*目標座標についての記録*:
☆ ☆ ☆ ☆

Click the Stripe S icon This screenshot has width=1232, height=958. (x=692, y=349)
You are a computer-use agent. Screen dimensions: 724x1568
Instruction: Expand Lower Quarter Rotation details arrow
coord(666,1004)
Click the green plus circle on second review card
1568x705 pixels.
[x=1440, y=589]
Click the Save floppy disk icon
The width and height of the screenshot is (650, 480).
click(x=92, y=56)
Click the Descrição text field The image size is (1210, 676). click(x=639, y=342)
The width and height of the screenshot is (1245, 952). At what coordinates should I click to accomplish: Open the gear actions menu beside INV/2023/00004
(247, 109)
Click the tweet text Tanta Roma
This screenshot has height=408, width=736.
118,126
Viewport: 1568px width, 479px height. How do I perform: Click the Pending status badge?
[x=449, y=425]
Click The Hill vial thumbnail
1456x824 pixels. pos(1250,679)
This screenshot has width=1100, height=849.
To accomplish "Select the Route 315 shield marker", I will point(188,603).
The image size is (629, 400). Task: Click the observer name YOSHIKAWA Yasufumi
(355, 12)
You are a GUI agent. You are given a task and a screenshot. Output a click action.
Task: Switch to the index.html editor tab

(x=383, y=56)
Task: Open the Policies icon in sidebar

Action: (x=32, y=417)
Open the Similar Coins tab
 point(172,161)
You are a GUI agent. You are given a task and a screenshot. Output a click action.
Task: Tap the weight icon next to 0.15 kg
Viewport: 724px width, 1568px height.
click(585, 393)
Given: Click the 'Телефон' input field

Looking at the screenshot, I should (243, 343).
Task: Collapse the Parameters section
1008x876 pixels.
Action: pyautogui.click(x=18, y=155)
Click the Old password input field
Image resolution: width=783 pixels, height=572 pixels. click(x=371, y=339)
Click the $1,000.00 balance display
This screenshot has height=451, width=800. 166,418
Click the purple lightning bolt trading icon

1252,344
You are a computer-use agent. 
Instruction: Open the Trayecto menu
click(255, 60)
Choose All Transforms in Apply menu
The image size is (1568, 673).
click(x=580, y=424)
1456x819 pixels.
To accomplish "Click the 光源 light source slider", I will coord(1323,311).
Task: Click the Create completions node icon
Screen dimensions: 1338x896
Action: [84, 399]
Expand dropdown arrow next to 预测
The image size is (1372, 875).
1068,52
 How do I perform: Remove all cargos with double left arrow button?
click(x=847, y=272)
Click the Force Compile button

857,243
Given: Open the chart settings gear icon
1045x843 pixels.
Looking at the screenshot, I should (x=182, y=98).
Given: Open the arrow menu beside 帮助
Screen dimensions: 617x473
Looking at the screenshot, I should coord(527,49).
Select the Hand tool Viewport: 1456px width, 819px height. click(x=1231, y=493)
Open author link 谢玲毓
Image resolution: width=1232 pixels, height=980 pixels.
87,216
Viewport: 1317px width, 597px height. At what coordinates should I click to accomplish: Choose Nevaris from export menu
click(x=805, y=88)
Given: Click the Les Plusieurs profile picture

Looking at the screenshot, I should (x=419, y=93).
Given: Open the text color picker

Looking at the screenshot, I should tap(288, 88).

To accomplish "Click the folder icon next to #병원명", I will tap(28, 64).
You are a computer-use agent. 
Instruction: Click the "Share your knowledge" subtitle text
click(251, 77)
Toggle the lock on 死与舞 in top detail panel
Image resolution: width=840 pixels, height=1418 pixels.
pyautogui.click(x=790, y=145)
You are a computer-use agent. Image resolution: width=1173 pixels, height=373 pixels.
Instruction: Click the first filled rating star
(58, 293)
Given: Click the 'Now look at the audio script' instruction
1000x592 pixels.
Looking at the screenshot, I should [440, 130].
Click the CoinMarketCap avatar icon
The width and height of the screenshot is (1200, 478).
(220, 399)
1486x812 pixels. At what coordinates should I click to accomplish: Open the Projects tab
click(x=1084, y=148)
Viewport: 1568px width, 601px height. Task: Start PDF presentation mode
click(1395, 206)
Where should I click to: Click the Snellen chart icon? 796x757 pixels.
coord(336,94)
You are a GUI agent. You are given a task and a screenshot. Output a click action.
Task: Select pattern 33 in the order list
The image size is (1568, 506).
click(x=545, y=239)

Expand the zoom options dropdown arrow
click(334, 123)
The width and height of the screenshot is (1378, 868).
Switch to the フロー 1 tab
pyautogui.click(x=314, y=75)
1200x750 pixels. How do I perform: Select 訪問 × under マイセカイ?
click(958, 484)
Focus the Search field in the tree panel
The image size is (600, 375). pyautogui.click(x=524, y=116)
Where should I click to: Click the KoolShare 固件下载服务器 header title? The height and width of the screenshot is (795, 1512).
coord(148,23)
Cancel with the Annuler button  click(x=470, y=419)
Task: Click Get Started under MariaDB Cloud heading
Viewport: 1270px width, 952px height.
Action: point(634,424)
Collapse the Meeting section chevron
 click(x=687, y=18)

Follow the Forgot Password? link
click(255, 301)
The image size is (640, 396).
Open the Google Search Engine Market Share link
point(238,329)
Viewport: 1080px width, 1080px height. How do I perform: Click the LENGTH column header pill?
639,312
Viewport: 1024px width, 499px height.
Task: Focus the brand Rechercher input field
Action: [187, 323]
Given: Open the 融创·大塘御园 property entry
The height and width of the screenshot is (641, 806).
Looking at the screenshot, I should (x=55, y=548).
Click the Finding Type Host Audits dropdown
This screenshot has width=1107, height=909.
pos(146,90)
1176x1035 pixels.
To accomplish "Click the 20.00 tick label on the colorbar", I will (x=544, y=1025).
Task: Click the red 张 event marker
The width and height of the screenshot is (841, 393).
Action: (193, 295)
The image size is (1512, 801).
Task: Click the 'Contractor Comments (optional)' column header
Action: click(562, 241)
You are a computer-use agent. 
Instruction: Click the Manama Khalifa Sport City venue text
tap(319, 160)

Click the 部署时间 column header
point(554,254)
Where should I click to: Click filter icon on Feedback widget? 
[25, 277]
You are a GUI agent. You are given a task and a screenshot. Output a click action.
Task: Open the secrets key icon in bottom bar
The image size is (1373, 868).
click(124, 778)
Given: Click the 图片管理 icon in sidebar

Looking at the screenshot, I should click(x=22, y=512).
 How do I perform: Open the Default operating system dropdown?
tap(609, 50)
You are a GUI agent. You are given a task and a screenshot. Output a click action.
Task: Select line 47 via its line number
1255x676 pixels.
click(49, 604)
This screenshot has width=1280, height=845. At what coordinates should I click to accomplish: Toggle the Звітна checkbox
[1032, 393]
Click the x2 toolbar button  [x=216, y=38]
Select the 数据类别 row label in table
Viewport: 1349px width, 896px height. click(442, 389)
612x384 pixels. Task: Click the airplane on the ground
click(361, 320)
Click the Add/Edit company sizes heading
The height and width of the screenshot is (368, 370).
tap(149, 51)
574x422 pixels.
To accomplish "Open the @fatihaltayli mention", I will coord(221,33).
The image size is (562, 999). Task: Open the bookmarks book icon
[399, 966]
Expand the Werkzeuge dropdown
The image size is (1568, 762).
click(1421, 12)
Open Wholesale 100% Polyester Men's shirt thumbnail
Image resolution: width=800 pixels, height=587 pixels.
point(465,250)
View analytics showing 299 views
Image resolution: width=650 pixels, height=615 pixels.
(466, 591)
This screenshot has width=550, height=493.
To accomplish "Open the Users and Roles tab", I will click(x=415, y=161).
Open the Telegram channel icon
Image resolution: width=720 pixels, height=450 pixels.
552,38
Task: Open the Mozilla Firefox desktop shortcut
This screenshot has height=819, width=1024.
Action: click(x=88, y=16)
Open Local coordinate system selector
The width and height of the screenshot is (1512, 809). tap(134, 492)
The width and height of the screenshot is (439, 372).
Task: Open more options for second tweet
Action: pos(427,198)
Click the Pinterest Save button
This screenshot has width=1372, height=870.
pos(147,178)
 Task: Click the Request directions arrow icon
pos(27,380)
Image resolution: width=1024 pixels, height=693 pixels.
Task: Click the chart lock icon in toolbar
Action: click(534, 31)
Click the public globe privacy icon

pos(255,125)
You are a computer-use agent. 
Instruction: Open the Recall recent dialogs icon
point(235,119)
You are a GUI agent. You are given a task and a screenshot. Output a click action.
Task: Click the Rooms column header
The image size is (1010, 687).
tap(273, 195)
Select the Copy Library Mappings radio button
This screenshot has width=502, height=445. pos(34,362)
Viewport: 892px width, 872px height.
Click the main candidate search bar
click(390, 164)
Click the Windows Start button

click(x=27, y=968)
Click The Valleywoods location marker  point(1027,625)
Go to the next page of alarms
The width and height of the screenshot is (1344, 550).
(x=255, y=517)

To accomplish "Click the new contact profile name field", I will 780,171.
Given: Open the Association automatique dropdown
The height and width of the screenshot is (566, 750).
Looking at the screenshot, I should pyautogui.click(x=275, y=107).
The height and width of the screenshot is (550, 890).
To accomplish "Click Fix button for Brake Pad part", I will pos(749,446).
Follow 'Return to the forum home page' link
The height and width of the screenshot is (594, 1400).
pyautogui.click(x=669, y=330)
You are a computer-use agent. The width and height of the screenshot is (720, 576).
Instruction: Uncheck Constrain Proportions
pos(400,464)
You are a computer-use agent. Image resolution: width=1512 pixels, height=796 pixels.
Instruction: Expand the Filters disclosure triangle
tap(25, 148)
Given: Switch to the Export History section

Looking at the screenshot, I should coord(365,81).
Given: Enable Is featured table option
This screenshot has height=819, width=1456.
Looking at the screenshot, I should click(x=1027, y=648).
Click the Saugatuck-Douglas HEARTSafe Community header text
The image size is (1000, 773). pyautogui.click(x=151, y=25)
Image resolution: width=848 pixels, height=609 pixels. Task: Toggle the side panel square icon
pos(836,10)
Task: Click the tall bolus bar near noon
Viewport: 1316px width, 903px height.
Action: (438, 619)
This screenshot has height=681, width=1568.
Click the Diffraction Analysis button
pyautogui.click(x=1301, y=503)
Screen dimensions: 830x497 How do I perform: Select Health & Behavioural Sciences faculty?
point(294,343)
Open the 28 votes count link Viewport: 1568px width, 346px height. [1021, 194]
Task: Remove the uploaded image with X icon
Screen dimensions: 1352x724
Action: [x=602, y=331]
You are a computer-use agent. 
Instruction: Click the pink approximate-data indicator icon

☆ ☆ ☆ ☆

*やること*:
資料のうち「This screenshot has width=1280, height=845.」を含む行から「Viewport: 1349px width, 896px」を含む行までを、「指示」と「座標」の2列のCSVに書き直してください。1件につき1行とし、各欄は引用符で囲み、改行は空白に置き換えてください。

*練習の答え*:
指示,座標
"This screenshot has width=1280, height=845. At what coordinates should I click to accomplish: Toggle the Звітна checkbox","[1032, 393]"
"Click the x2 toolbar button","[x=216, y=38]"
"Select the 数据类别 row label in table","Viewport: 1349px width, 896px height. click(442, 389)"